From the Author's Preface (ix-x):
"The author's central purpose is to explain how the Red River Settlement, one of the most persistent populations of North America from 1820 to 1869, dispersed almost entirely in the 1870s and failed to secure a new homeland by migration to the Canadian North West in the early 1880s. While students of other migrations are certain that push factors are as important as pulls in any mass exodus, in the case of the Red River Metis, the dispersal is usually attributed to some fatal flaw in the Metis character rather than to external pressures arising after 1870. The present study is an inquiry into the discouragements, formal and informal, that forced most of the Red River Metis from Manitoba to Saskatchewan and culminated in the [resistance] of 1885. Informal discouragements included intimidation of the original population by hundreds, then thousands of ultra-Protestants from Ontario who intended to establish new homes for themselves and to become a new majority transforming the Quebec of the West into a new Ontario. Newcomers appropriated Metis land and made [them] feel like strangers in a new land.

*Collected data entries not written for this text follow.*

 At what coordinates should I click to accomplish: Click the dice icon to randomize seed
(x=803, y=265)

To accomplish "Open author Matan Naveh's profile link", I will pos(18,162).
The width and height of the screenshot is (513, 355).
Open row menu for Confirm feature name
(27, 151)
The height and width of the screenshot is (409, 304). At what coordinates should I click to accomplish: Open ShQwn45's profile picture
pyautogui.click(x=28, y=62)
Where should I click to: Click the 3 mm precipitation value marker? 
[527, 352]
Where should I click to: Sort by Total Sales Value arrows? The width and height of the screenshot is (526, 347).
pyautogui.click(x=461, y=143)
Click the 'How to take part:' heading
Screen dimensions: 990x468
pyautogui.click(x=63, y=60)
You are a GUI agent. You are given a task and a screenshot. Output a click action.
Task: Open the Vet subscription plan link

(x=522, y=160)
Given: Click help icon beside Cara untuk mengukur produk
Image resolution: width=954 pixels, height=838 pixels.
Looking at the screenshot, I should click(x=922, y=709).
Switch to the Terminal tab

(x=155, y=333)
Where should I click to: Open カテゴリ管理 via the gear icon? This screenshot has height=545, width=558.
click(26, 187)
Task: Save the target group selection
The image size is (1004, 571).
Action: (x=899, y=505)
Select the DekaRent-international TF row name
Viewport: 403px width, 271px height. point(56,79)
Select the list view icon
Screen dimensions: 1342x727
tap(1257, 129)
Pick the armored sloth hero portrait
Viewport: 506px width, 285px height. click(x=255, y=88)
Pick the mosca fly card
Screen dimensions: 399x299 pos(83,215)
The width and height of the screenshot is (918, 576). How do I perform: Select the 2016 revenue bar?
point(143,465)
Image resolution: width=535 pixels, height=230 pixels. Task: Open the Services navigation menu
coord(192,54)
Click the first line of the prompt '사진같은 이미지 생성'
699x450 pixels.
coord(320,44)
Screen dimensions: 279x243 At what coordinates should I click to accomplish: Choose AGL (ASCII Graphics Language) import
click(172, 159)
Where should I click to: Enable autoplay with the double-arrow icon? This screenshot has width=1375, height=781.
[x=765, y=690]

The Metis might have mounted an effective defence against such informal pressure had they not faced overwhelming formal discouragement from the acts of a colonial establishment created by the Government of Canada. Ottawa witheld self-government from Manitoba until a preferred majority was established. Facilitating the process were numerous Orders in Council and Statutes of Canada, which shifted the administration of insecure land titles from a legislature of the old settlers to a federal department whose primary mission was guaranteeing the security of the newcomers.
Since the formal process of discouragement was the more irresistable one, the operations of the Canadian bureaucreacy are the main focus of the study. The important evidence is communication between officials in the field and policy-makers in Ottawa. The highest level of consideration was frequently the office of the Prime Minister, occasionally operating independently of Cabinet or Parliament. And since Sir John A. Macdonald was the individual who occupied the prime ministerial position for eleven of the years between 1869 and 1885, his decisions are central to the story of formal discouragement. Yet Macdonald was only one of many unsympathetic actors in the drama. Given the pressure from the informal side, opportunities for accommodation of the Metis were easily missed by all operators of the apparatus of formal control. Whether such moments passed by mere carelessness or by deliberate inaction cannot be known with certainty in every instance, but one overall conclusion is inescapably obvious: the Government of Canada conceded a legal framework for the permanence of the Red River Settlement as a province in response to force in 1870, and subsequently presided over the dissolution of the terms of the Manitoba Act with approximately the same regret as would be exhibited by an unwilling victim escaping from a sales contract negotiated under duress." (ix-x).
Sprague, D. N. Canada and the Métis, 1869-1885. Waterloo: Wilfrid Laurier University Press, 1988.